- **Source records**
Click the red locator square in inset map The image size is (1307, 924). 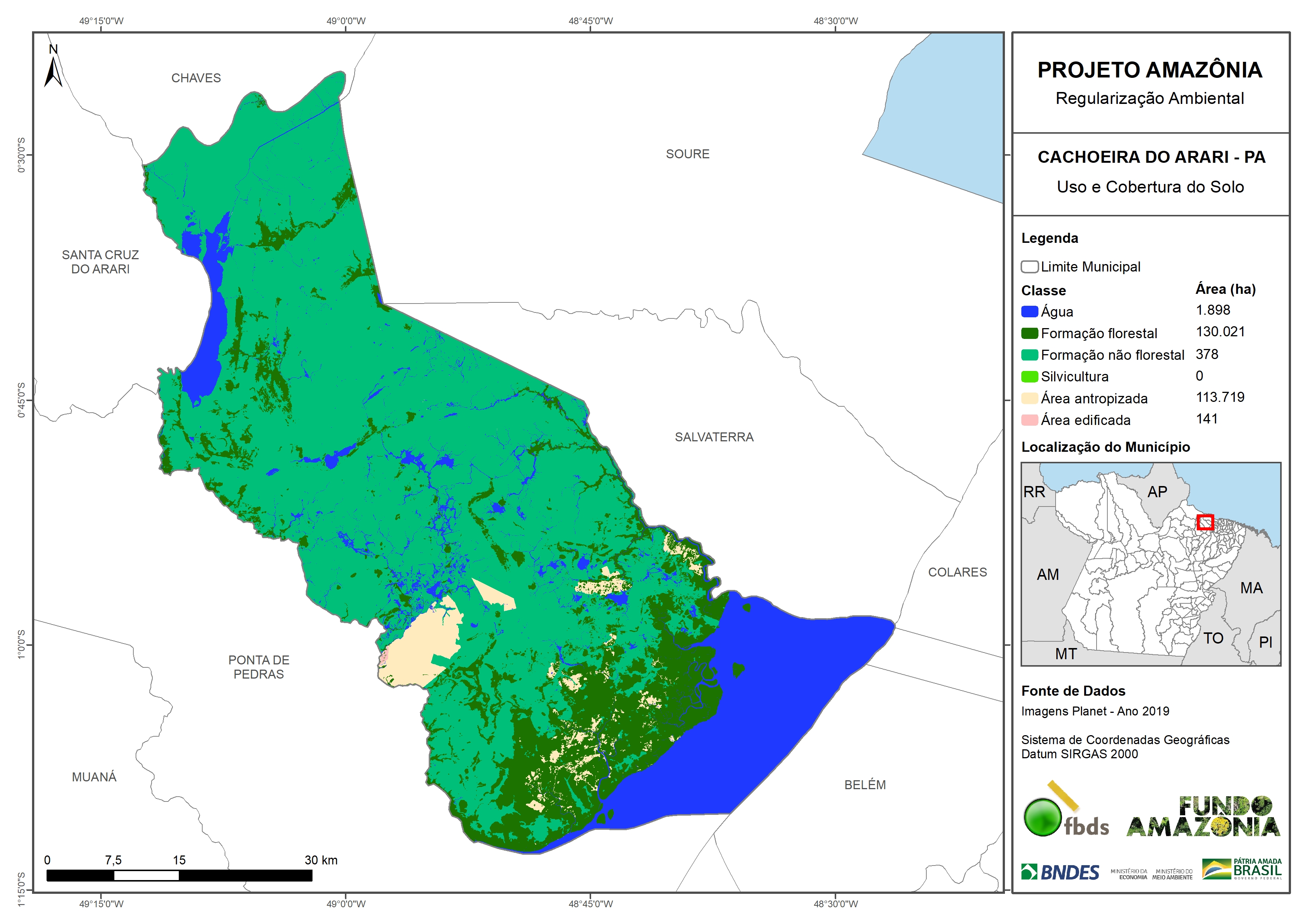1205,522
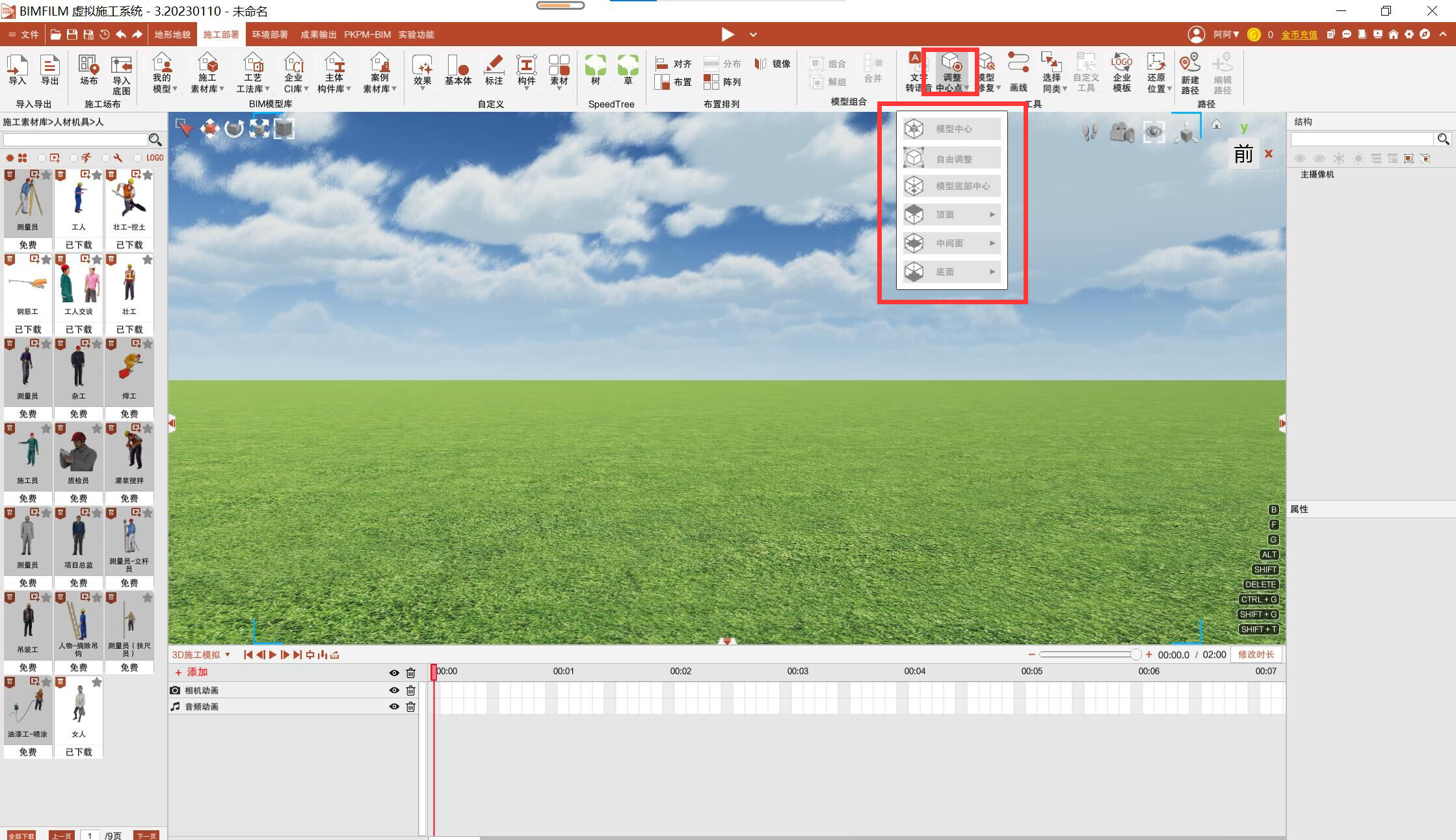The image size is (1456, 840).
Task: Click the 金币充值 link
Action: click(1299, 34)
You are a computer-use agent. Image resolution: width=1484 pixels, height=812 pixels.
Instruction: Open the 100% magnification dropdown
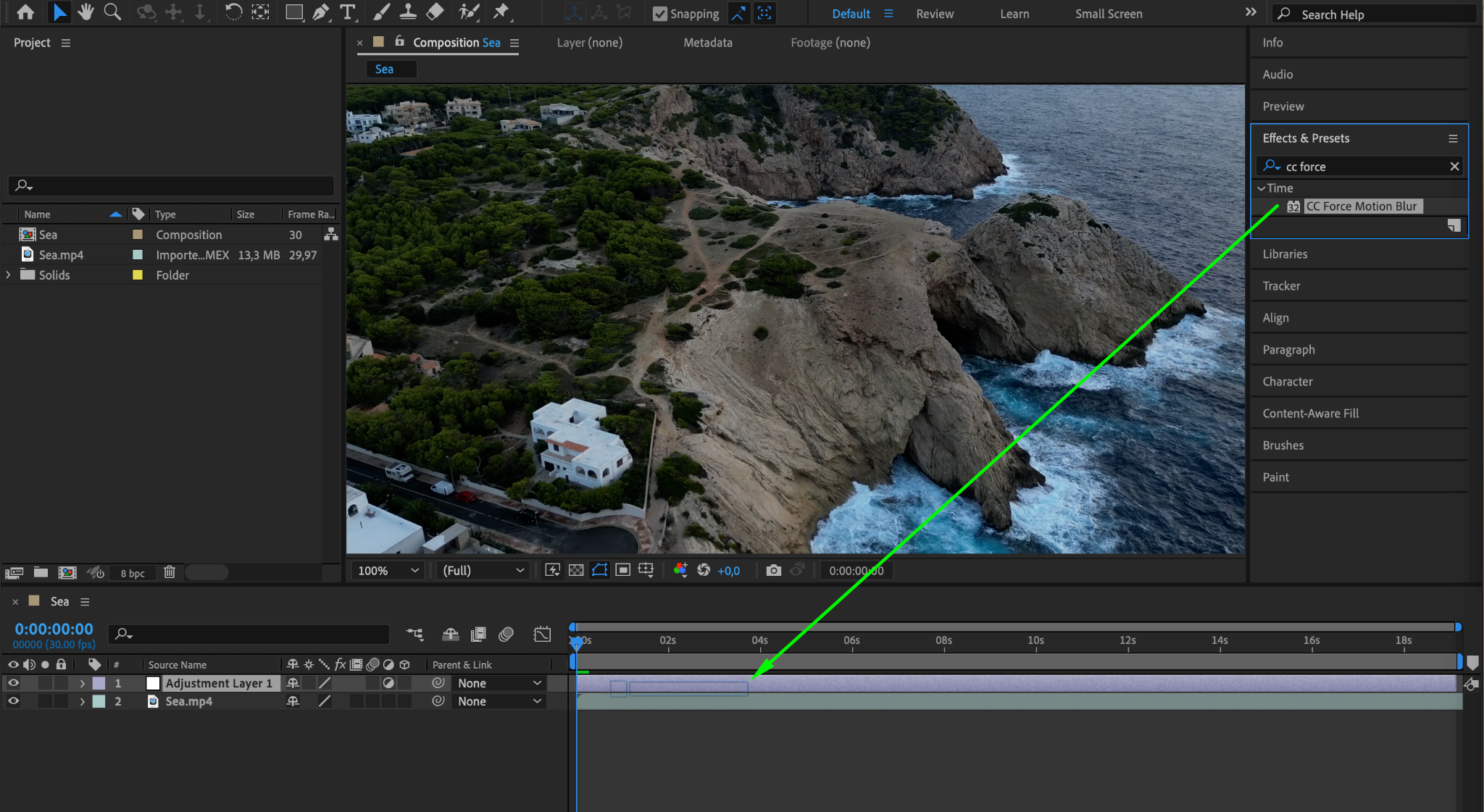388,571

- **Exercise description**
Only the lines from the line with "You are a computer-use" to the end of the records should be repeated, exactly and without pictures.

- **Answer to the problem**
You are a computer-use agent. Image resolution: width=1484 pixels, height=812 pixels.
Instruction: Open the 100% magnification dropdown
388,571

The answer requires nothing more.